The existing constitution being generally condemned (hupo pollôn gar tês poleôs tote loidoroumenês), a revolution
took place (metabolê gignetai) …
thirty were appointed rulers with full powers over public affairs as a whole (triakonta de pantôn archontes katestêsan
autokratores). Some of these (toutôn
de tines) were relatives and acquaintances of mine (oikeioi te ontes kai gnôrimoi etunchanon emoi), and they at once
invited me to share in their doings, as something to which I had a claim (kai dê kai parekaloun euthus hôs epi
prosêkonta pragmata me). The effect on me was not surprising in the case
of a young man (kai egô thaumaston ouden
epathon hupo neotêtos). I considered that they would (ô̢êthên gar autous), of course, so manage the state as to bring
men out of a bad way of life into a good one (ek tinos adikou biou epi dikaion tropon agontas dioikêsein dê tên
polin) … And seeing (kai horôn),
as I did (dêpou), that in quite a
short time they made the former government seem by comparison something
precious as gold (tous andras en chronô̢
oligô̢ chruson apodeixantas tên emprosthen poiteian) – for among other
things (ta te alla) they tried to
send a friend of mine, the aged Socrates, whom I should scarcely scruple to
describe as the most upright man of that day, with some other persons (kai philon andra emoi presbuteron Sôkratê,
hon egô schedon ouk an aischunoimên eipôn dikaiotaton einai tôn tote, epi
tina tôn politôn meth’ heterôn epempon) to carry off one of the citizens
by force to execution (bia̢ axonta hôs
apothanoumenon), in order that (hina
dê), whether he wished it, or not, he might share the guilt of their
conduct (metechoi tôn pragmatôn autois,
eite bouloito ê mê); but he would not obey them (ho d’ ouk epeitheto), risking all consequences (pan de parekinduneusen pathein) in
preference to becoming a partner in their iniquitous deeds (prin anosiôn autois ergôn genesthai
koinônos) – seeing all these things (ha
dê panta kathorôn) and others of the same kind on a considerable scale (kai ei tin’ alla toiauta ou smikra), I
disapproved of their proceedings (eduscherana
te), and withdrew from any connection with the abuses of the time (kai emauton epanêgagon apo tôn tote kakôn).’

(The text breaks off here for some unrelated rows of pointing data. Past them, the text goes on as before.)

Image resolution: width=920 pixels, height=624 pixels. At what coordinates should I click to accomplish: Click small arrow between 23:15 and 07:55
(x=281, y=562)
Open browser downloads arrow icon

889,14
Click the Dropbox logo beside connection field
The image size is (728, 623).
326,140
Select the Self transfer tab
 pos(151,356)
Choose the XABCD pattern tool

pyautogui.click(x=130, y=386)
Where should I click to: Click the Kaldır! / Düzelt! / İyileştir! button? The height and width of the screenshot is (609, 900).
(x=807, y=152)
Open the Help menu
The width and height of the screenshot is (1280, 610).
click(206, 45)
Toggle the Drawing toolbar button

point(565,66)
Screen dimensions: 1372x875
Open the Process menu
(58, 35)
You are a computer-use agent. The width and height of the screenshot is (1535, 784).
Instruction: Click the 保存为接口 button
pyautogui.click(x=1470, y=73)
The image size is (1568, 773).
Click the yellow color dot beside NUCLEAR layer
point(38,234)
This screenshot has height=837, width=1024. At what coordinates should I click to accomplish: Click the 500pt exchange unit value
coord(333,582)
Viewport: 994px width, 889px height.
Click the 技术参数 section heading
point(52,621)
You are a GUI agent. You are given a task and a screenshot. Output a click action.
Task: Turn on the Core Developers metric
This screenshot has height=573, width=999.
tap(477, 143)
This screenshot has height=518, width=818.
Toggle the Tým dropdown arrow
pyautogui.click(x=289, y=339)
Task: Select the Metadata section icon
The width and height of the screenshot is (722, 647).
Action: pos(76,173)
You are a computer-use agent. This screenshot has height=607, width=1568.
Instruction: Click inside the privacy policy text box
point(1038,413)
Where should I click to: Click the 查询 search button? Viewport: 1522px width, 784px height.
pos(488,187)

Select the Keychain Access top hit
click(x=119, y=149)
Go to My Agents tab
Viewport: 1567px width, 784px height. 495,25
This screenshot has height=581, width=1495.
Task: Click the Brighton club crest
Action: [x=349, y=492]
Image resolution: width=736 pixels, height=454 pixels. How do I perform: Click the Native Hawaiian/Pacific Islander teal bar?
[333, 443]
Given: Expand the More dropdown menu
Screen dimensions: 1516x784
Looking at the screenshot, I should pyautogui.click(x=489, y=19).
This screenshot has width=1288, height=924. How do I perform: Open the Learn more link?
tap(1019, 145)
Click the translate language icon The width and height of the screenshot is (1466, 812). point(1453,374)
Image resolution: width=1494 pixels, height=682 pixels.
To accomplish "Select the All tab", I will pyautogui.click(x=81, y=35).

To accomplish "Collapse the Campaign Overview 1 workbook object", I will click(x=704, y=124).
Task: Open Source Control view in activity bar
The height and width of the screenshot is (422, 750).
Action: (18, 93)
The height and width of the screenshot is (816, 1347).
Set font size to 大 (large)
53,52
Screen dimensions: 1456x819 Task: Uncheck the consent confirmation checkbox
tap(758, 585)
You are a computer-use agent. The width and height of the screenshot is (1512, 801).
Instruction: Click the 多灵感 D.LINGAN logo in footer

(324b8-325a5, tr. J. Harward)
***
May I hope
that at least some Platonic scholars will take time to re-read Plato’s Phaedrus hand in hand with Xenophon’s
account of the years 405-403 B. C. in his Hellenica?
If they do, may I hope that a university will be found somewhere in the
English-speaking world, where I shall be allowed to present, and with
interested students and academics discuss, my views on Plato? If that happens –
preferably at Oxford or/and Cambridge University because of the long
involvement of those two universities with Czech philosophers, which began with
the visits of Oxford dons in my philosophy seminar in Prague in 1979, including
the visit of the Master of Balliol, Dr Anthony Kenny – perhaps I shall be
allowed to present my views on Plato even at Charles University in Prague.
***
It is only because
of the neglect of Xenophon by Platonic scholars that the late dating of the Phaedrus can prevail.